From the records below, copy out exactly the lines from the one containing "You are a computer-use" to the one containing "Instruction: Click the", both included. Add nothing else.

**Records shown**
-*-*-
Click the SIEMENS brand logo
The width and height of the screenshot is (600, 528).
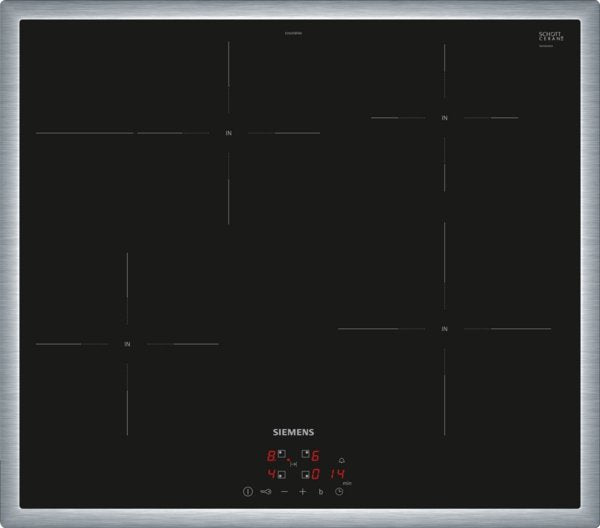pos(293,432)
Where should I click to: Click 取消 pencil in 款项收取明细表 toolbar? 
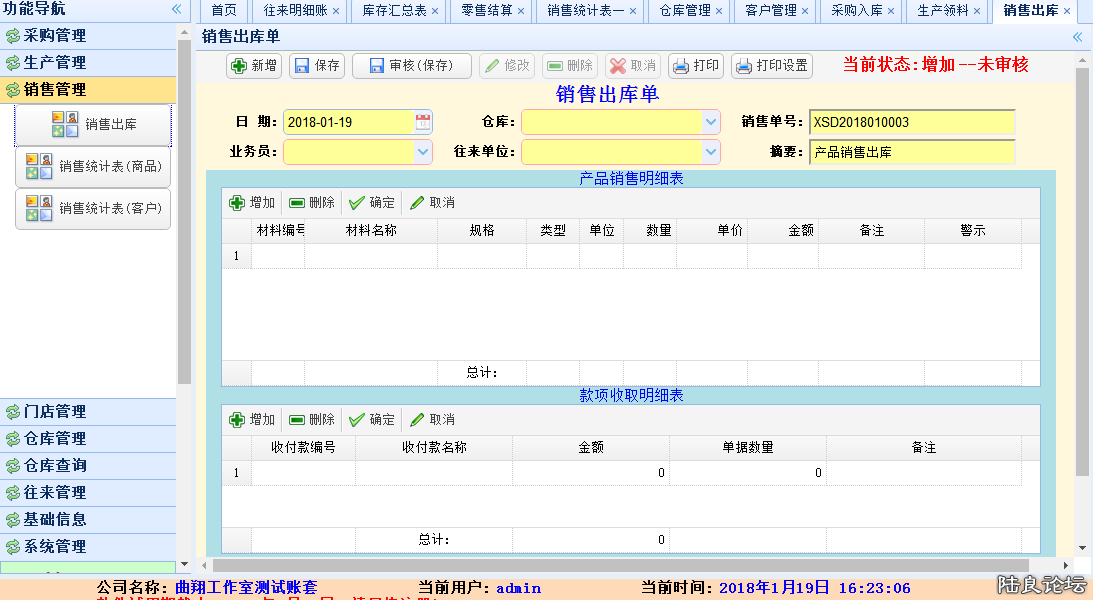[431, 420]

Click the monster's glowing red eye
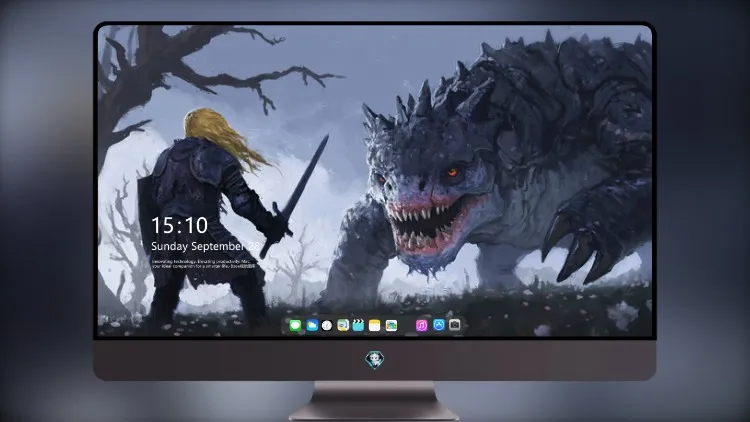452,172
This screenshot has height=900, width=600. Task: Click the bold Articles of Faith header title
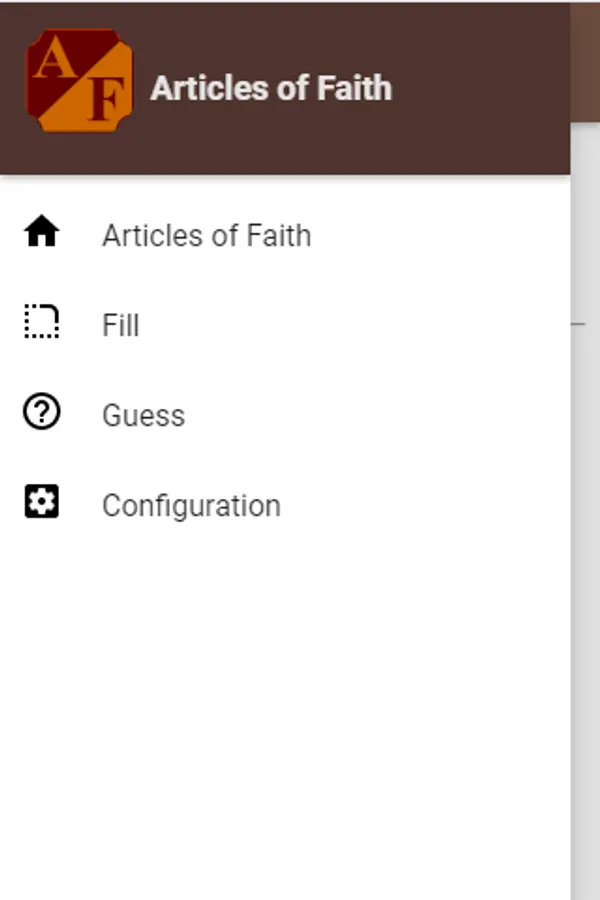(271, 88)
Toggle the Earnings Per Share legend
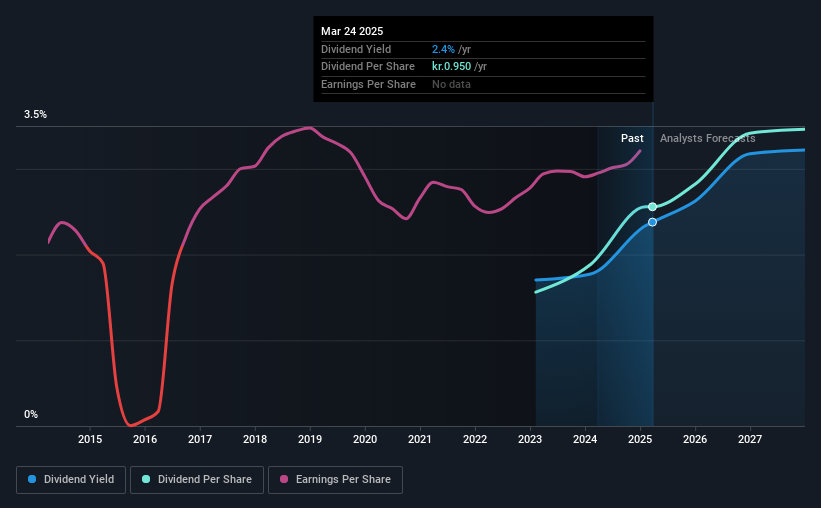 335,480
-*-*-
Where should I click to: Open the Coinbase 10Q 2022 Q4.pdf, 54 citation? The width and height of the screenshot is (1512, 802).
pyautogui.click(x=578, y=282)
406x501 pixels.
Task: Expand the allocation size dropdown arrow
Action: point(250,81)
-*-*-
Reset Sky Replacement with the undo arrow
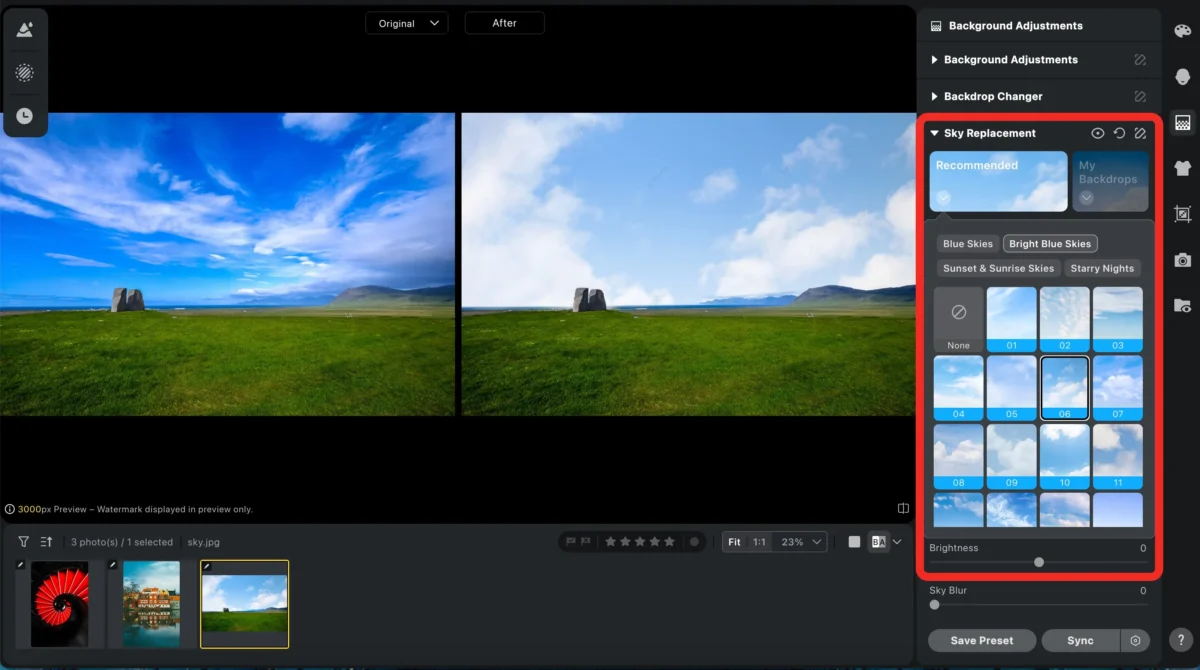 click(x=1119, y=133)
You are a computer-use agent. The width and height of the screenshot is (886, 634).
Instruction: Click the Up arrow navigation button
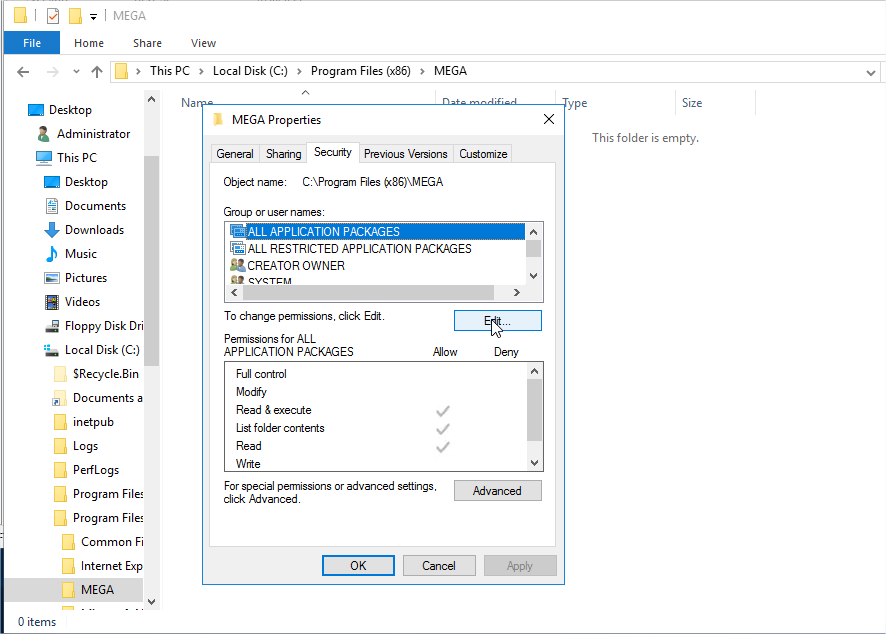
-*-*-
**Your solution**
You are a computer-use agent. The width and height of the screenshot is (886, 634).
Instruction: Click the Up arrow navigation button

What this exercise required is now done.